Tabblad Bluetooth (TD-2350D/TD-2350DF/TD-2350DSA)
- Bluetooth-instellingen
-
- Bluetooth-modus
- Selecteer beheermodus als Bluetooth wordt ingeschakeld.
- Klassiek
-
- Zichtbaar voor andere apparaten
- Hier kunt u aangeven of de printer mag worden gedetecteerd door andere Bluetooth-apparaten.
- Pincode wijzigen
- De PIN-code wijzigen.
- De PIN-code op het scherm weergeven
- De PIN-code op de computer weergeven.
- Verzoek Secure Simple Pairing (SSP)-instellingen tijdens koppelen
- Als dit selectievakje is ingeschakeld in de Classic Bluetooth-modus, moet er een extra handeling op de printer worden uitgevoerd als u de printer wilt koppelen aan apparaten met Bluetooth 2.1 of hoger.
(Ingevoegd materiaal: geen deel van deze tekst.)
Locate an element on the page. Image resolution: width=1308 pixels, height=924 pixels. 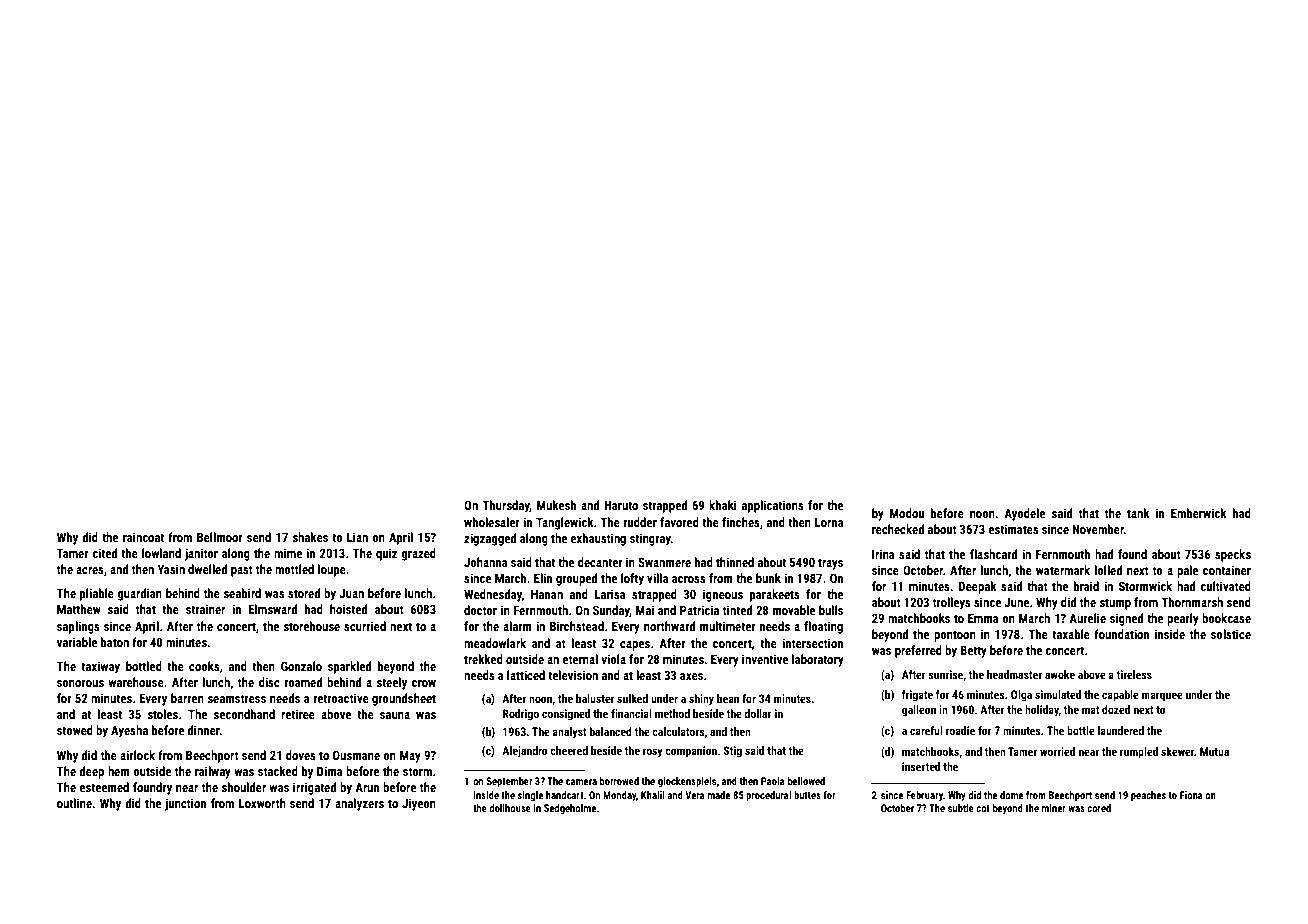
bunk is located at coordinates (768, 578).
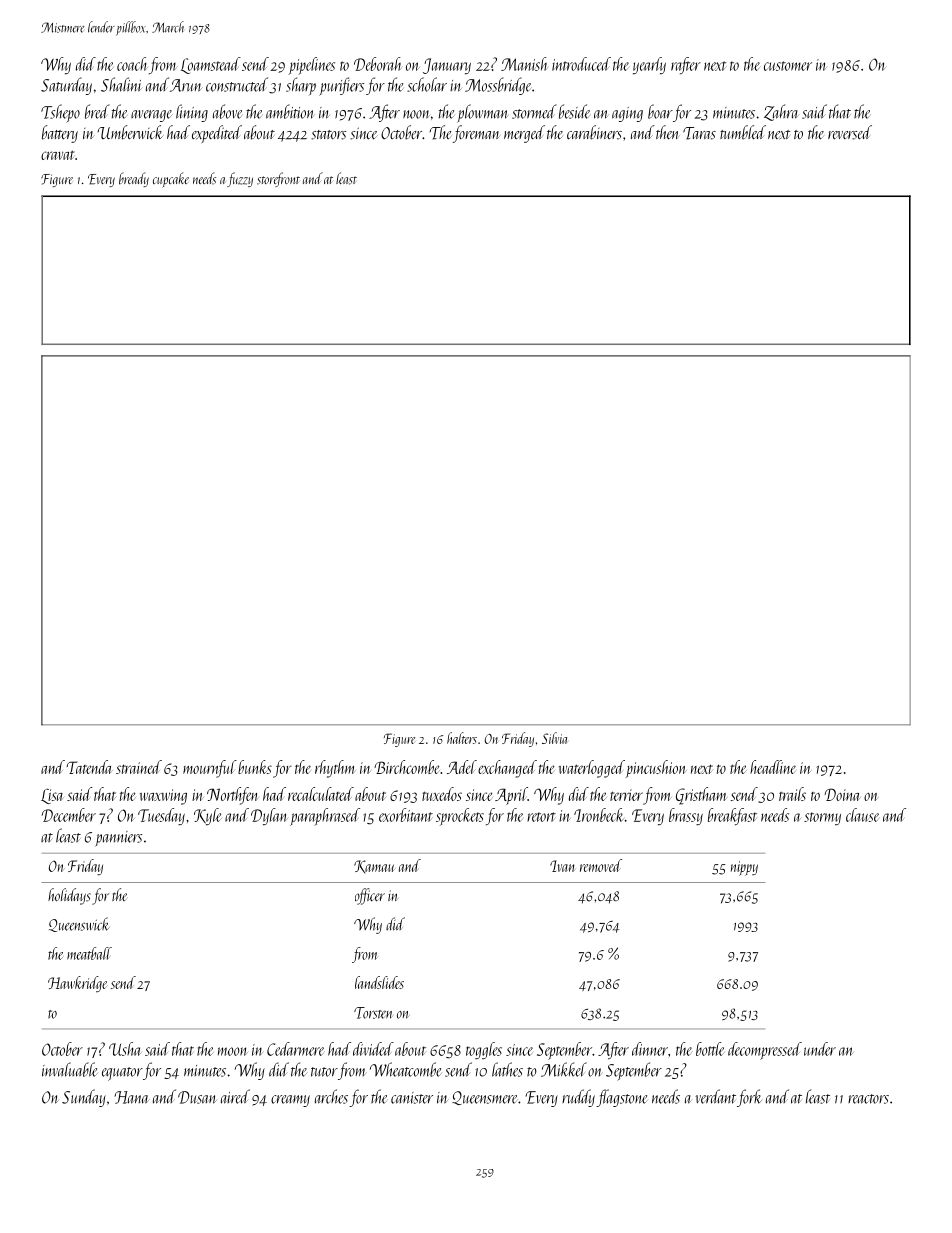  What do you see at coordinates (84, 1098) in the screenshot?
I see `Sunday` at bounding box center [84, 1098].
- Automatisch opnieuw koppelen
- Geef aan of er automatisch verbinding moet worden gemaakt met een Apple-apparaat (iPad, iPhone of iPod touch) waarmee eerder verbinding is gemaakt.
- Laag energieverbruik
-
- Modus Minimale beveiliging
- Selecteer het minimumbeveiligingsniveau bij gebruik van de modus Alleen Laag energieverbruik.
- Verzoek Secure Simple Pairing (SSP)-instellingen tijdens koppelen
- Als dit selectievakje is ingeschakeld in de modus Alleen Laag energieverbruik, moet er een extra handeling op de printer worden uitgevoerd als u de printer wilt koppelen aan apparaten die compatibel zijn met Laag energieverbruik.